**INSTRUCTIONS TO FOLLOW:**
Rewrite the lines of the records below as a Markdown table with the columns Row and Text, giving each row its number and the text of one line. Skip the blank lines, and leave the pictures out of your answer.
• • • • • • •
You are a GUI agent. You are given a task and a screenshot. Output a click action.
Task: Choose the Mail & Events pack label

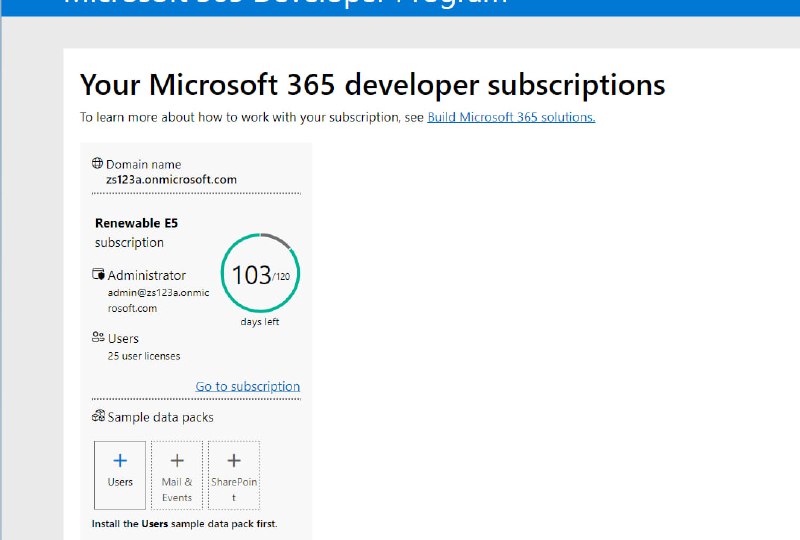177,489
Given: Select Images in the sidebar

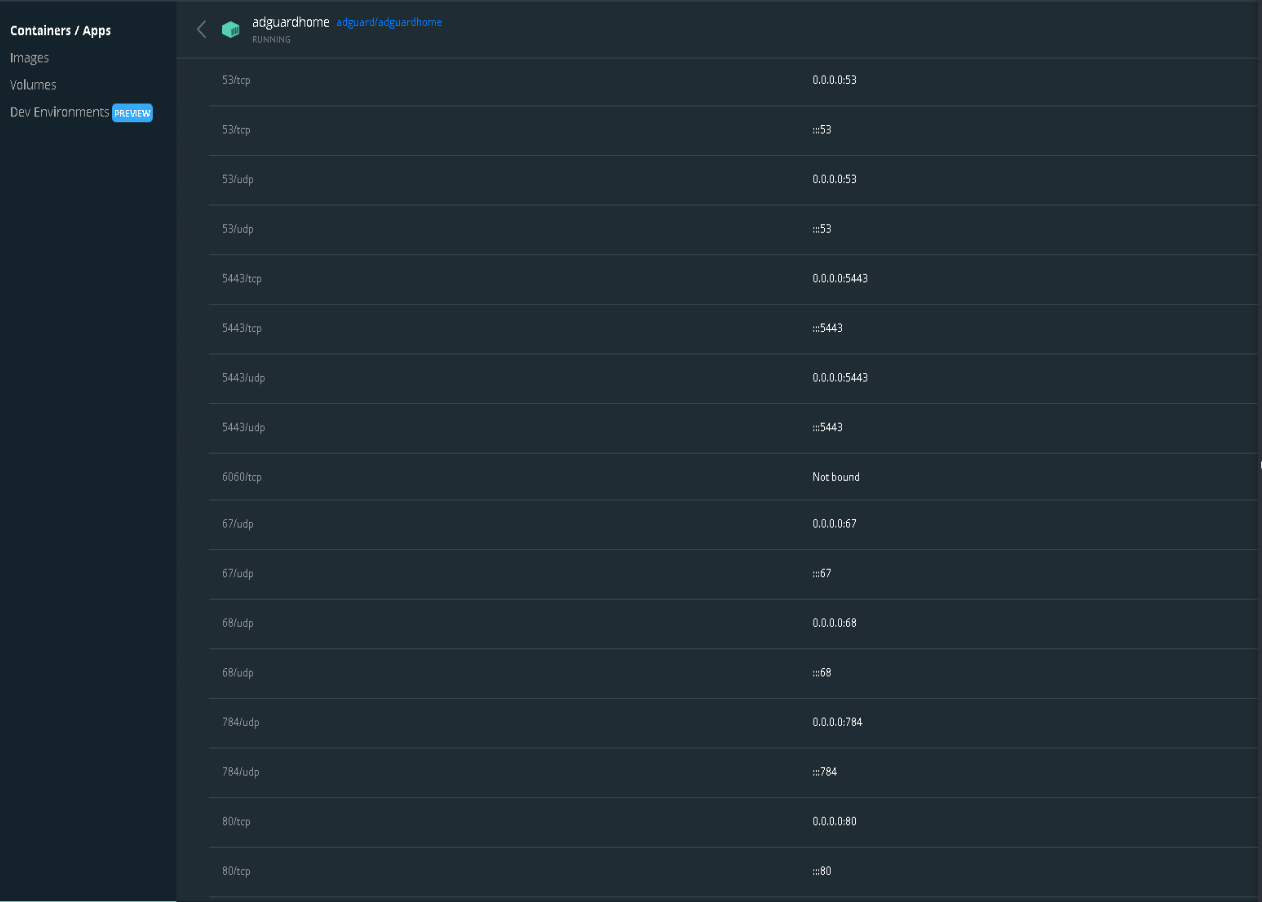Looking at the screenshot, I should pyautogui.click(x=30, y=57).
• • • • • • •
**RESULT:**
| Row | Text |
|---|---|
| 1 | You are a GUI agent. You are given a task and a screenshot. Output a click action. |
| 2 | Task: Choose the Mail & Events pack label |
| 3 | 177,489 |
| 4 | Given: Select Images in the sidebar |
| 5 | Looking at the screenshot, I should pyautogui.click(x=30, y=57). |